The information set forth in the Offer to Purchase under the captions “Introduction”; “Summary Term Sheet”; “The Offer—Section 8. Certain Information Concerning AFG and Purchaser”; and “Schedule A—Information Concerning Directors and Executive Officers of AFG and Purchaser” is incorporated herein by reference.

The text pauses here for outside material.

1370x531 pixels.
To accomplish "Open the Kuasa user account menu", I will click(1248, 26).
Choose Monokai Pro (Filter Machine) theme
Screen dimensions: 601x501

(b) Business and background of entities.

The information set forth in the Offer to Purchase under the captions “The Offer—Section 7. Certain Information Concerning National Interstate”; “Introduction”; and “The Offer—Section 8. Certain Information Concerning AFG and Purchaser” is incorporated herein by reference.

(c) Business and background of natural persons.

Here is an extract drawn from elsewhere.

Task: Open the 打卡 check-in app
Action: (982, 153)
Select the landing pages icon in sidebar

The information set forth in the Offer to Purchase under the captions “The Offer—Section 8. Certain Information Concerning AFG and Purchaser” and “Schedule A—Information Concerning Directors and Executive Officers of AFG and Purchaser” is incorporated herein by reference.

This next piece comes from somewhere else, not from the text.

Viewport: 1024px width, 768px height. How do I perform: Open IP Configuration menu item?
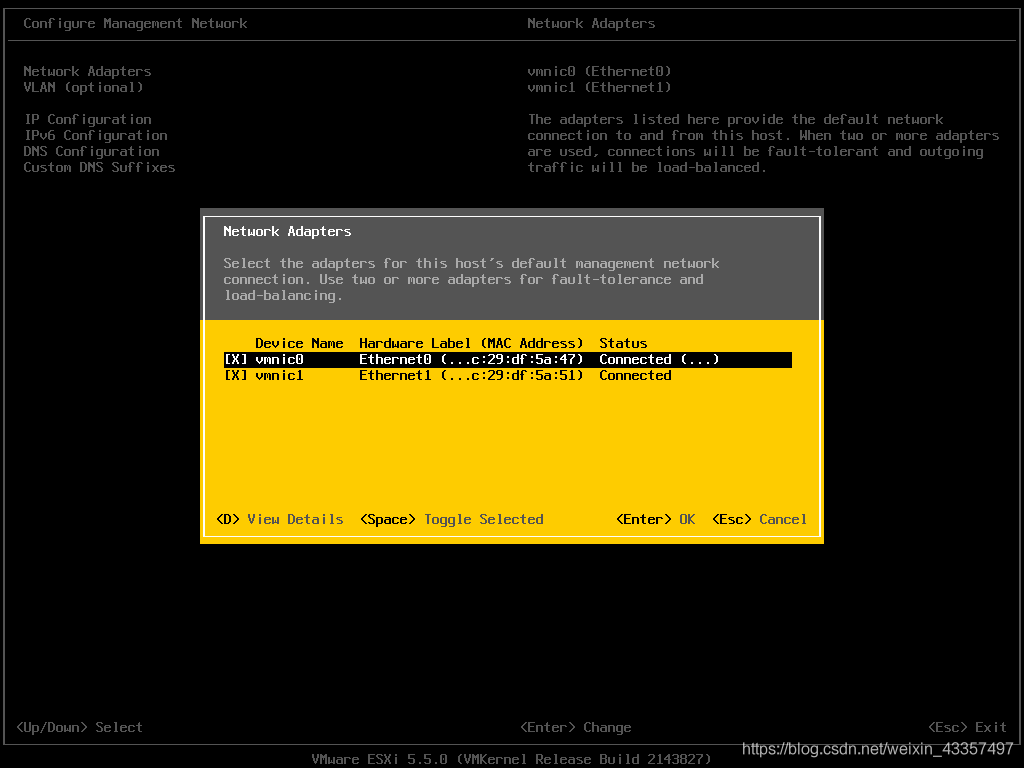tap(87, 120)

Item 4. TERMS OF THE TRANSACTION.
(a) Material terms.

The information set forth in the Offer to Purchase under the captions “Summary Term Sheet”; “Introduction”; “Special Factors—Section 7. Effects of the Offer”; “The Offer—Section 1. Terms of the Offer”; “The Offer—Section 2. Acceptance for Payment and Payment for Shares”; “The Offer—Section 3. Procedures for Accepting the Offer and Tendering Shares”; “The Offer—Section 4. Withdrawal Rights”; “The Offer—Section 5. Certain United States Federal Income Tax Consequences”; “The Offer—Section 11. Conditions to the Offer”; and “The Offer—Section 12. Effect of the Offer on the Market for the Shares; Nasdaq Listing; Exchange Act Registration; Margin Regulations” is incorporated herein by reference.

(b) Different terms.

None.

(d) Appraisal rights.

The information set forth in the Offer to Purchase under the captions “Summary Term Sheet”; “Special Factors—Section 9. Dissenters’ Rights; Rule 13e-3” is incorporated herein by reference.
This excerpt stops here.